The ((.)$0*) pattern looks for repeated characters and stores the captured groups of identical characters into the $/ match object, which we just need to stringify for outputting it.

Just in case the quote marks and commas are part of the desired output (which I don’t really believe), we can fix that easily:

$ perl6 -e 'print join ", ", map {"\"$_\""}, "ABBCDEEF" ~~ m:g/((.)$0*)/'
"A", "BB", "C", "D", "EE", "F"

If we don’t want to use a regex and prefer a more traditional procedural approach, we can split the input string, loop through each letter individually, and take actions depending on whether the current letter is equal to the previous one. For example:

use v6;

sub split-str ($in) {
    my $prev = "";
    my $tmp-str = "";
    my @out;
    for $in.comb -> $letter {
        if $letter eq $prev {
            $tmp-str ~= $letter;
        } else {
            push @out, $tmp-str if $tmp-str ne "";
            $tmp-str = $letter;
            $prev = $letter;
        }
    }
    push @out, $tmp-str;
    return join ", ", @out;
}

sub MAIN (Str $input = "ABBBCDEEF") {
    say split-str $input;
}

When using the default input parameter ("ABBBCDEEF"), this prints the following:

$ perl6 split-string.p6
A, BBB, C, D, EE, F

Alternative Solutions

Arne Sommer devised a solution somewhat similar to the procedural approach I outlined just above: splitting the input string into an array of individual letters and then loop over each letter to check whether it is the same as the previous one . Adam Russell, who was apparently offering solutions in Perl 6 for the first time, also used a procedural approach, but he used a repeat ... while loop and he printed the letters on the fly within the loop.

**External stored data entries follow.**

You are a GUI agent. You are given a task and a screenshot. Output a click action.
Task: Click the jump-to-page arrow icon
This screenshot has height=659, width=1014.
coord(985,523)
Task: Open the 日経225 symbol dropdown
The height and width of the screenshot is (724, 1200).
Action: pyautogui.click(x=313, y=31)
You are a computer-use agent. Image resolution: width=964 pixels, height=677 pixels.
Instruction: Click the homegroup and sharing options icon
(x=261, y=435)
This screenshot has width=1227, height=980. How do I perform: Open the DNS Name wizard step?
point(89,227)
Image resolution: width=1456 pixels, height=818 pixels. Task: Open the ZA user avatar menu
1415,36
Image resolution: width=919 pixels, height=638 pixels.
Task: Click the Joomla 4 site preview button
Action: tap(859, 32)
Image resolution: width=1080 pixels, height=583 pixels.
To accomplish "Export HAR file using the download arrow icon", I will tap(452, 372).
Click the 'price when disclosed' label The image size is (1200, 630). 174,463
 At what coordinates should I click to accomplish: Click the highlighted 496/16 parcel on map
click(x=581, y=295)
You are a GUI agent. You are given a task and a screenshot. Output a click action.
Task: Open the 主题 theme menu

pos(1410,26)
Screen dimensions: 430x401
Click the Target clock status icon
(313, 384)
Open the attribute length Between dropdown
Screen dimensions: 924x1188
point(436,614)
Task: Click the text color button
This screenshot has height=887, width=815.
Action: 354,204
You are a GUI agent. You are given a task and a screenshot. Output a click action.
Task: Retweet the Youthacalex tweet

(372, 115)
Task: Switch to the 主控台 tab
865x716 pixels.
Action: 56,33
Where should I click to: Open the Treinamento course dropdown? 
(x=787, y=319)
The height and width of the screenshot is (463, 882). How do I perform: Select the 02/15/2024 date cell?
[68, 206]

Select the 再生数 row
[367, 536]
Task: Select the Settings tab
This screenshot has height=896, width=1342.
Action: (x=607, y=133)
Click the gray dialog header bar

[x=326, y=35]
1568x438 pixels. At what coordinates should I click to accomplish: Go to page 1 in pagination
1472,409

Ruben Westerberg also used a procedural approach on an array of letters, but with a fairly original and clever use of state variables, as well a somewhat unexpected use of the when ... default construct; his solution is also the only one using NEXT and LAST phasers.

Jaldhar H Vyas was the only person other than me to suggest a Perl 6 one-liner and also the only person to use the regex pattern (similar to mine) in a substitution rather than a simple match:

perl6 -e ' @*ARGS.shift.subst(/ ( (.)$0* ) /, { "\"$0\"" }, :g).subst("\"\"", "\", \"", :g).say; ' "ABBCDEEF"

Francis Whittle, Martin Barth, Randy Lauen, Joelle Maslak, and Feng Chang used regex patterns almost identical to mine above, but used that pattern as a parameter to the comb built-in function. As an example, this is Joelle’s solution:

sub MAIN(Str:D $input) {
    my @matches = $input.comb( / (.) $0* / );
    say @matches.join("\n");
}

Kevin Colyer, Noud, and Athanasius used the same regex pattern as I did along with a similar syntax to retrieve the bits and pieces.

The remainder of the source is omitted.